▶ **DATA SUPPLIED**:
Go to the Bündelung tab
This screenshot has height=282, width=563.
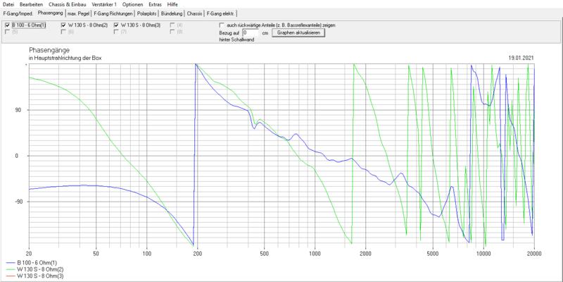[172, 13]
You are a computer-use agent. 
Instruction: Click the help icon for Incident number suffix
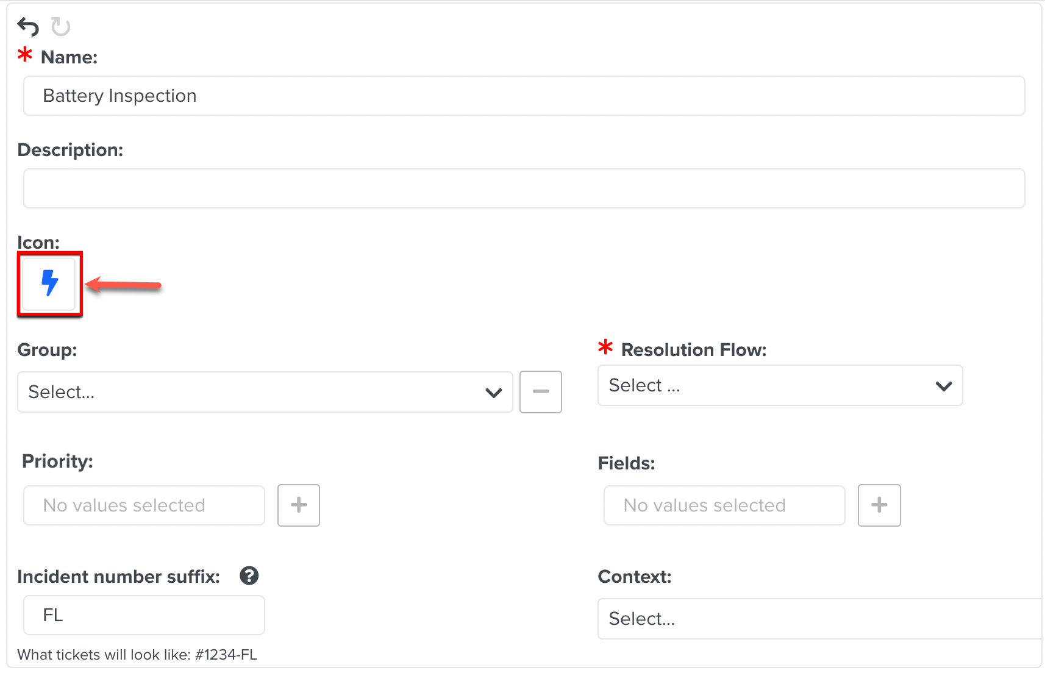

▶ **AIM OF THE TASK**: Quote exactly the lines from the one that contains "You are a computer-use agent." through the end of the listing above, both ends included, leaving out the pictures.

▶ **ANSWER SPACE**:
You are a computer-use agent. 
Instruction: Click the help icon for Incident number suffix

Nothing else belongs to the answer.